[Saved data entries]
BEGIN
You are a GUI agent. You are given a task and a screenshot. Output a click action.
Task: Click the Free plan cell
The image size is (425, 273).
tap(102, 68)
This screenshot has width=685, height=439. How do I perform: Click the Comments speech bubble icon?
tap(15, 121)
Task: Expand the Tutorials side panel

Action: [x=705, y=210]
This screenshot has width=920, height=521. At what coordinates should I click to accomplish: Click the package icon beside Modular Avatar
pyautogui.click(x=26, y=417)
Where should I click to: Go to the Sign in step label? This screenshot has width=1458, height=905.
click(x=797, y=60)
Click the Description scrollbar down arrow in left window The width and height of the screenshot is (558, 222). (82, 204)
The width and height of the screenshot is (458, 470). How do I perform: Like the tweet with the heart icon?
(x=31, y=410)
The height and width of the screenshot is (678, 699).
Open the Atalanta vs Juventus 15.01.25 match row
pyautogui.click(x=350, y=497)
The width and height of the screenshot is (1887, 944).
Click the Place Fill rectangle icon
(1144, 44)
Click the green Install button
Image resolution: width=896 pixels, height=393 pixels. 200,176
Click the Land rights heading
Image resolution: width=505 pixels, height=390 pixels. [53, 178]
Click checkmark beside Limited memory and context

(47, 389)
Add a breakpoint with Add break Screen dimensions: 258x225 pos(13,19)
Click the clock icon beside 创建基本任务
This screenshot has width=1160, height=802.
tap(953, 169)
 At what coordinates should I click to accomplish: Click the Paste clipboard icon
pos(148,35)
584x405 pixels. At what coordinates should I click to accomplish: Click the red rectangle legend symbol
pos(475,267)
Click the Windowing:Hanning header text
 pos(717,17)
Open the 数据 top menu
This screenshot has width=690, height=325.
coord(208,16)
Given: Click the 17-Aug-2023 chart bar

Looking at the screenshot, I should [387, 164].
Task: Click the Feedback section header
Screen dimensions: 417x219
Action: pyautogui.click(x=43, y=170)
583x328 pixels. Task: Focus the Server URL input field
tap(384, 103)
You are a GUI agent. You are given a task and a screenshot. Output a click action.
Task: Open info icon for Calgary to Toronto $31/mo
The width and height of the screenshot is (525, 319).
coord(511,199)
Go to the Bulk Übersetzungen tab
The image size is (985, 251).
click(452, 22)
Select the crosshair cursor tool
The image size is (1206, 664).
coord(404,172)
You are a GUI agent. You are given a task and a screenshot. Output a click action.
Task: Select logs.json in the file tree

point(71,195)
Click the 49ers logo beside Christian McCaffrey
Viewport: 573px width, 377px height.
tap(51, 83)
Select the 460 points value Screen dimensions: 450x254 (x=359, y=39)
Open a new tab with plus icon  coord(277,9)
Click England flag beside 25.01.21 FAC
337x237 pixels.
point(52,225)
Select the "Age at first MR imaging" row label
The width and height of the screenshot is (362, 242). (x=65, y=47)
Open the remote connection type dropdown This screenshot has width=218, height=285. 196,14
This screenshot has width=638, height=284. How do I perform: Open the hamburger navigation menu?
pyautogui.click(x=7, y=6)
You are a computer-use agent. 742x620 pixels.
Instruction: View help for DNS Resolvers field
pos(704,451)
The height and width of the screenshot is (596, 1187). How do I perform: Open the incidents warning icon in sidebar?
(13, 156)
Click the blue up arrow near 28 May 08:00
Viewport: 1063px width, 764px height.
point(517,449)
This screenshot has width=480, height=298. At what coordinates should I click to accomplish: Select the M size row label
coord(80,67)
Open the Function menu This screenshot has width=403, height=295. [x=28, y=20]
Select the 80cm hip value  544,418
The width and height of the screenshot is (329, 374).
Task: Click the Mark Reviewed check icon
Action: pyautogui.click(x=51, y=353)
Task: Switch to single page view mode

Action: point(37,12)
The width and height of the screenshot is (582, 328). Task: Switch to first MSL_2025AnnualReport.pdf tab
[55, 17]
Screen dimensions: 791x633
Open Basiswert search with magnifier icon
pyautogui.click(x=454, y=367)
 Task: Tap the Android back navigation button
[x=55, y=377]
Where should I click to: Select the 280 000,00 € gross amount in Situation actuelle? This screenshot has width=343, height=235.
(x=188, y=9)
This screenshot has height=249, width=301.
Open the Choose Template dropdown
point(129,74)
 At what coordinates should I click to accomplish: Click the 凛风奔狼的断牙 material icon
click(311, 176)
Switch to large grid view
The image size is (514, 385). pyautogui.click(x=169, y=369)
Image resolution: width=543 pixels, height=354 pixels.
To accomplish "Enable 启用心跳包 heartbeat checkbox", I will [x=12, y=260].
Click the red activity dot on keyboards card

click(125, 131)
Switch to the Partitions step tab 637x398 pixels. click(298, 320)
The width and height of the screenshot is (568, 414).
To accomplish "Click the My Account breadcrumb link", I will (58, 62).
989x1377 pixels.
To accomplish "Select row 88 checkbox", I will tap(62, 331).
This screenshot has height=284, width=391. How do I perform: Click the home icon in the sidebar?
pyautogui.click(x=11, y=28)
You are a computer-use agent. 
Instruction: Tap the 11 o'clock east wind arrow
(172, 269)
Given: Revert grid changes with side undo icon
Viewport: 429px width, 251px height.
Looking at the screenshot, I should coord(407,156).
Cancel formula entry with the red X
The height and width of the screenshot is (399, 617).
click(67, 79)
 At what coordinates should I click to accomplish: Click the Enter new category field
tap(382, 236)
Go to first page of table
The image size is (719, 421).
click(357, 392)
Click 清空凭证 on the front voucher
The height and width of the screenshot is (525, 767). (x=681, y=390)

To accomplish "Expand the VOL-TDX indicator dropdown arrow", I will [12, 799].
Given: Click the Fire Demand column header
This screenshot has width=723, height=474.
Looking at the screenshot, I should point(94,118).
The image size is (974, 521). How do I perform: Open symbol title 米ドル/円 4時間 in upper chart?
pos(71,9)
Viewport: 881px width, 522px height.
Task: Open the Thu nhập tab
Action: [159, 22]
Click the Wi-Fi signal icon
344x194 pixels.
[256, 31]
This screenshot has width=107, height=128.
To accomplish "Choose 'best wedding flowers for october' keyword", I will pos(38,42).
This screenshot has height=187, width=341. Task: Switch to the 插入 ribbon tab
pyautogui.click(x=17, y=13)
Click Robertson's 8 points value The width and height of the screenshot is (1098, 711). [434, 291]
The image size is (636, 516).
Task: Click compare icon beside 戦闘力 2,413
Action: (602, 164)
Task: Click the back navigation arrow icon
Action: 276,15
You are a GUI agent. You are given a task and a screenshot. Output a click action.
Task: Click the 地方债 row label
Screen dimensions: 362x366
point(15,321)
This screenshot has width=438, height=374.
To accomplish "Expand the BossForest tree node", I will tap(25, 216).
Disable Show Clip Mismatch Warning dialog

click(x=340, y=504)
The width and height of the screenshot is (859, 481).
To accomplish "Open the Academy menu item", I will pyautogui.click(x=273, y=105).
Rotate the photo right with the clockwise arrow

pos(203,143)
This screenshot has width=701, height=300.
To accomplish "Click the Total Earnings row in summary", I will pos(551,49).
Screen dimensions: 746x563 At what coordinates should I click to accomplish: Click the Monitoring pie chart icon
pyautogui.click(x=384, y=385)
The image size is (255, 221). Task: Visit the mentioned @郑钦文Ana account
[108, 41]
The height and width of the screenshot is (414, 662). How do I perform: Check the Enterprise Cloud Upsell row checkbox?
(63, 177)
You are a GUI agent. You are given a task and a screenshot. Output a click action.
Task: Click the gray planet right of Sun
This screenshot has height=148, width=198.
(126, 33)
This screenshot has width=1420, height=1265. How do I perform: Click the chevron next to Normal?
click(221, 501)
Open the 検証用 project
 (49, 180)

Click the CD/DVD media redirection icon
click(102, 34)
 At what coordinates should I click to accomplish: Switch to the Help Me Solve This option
END
- _WHAT TO DO_
Up to and including the line with "Click the Description", print every line of the records from the start.

- _YOUR RESPONSE_
You are a GUI agent. You are given a task and a screenshot. Output a click action.
Task: Click the Free plan cell
The image size is (425, 273).
tap(102, 68)
This screenshot has width=685, height=439. How do I perform: Click the Comments speech bubble icon?
tap(15, 121)
Task: Expand the Tutorials side panel

Action: [x=705, y=210]
This screenshot has width=920, height=521. At what coordinates should I click to accomplish: Click the package icon beside Modular Avatar
pyautogui.click(x=26, y=417)
Where should I click to: Go to the Sign in step label? This screenshot has width=1458, height=905.
click(x=797, y=60)
Click the Description scrollbar down arrow in left window The width and height of the screenshot is (558, 222). (82, 204)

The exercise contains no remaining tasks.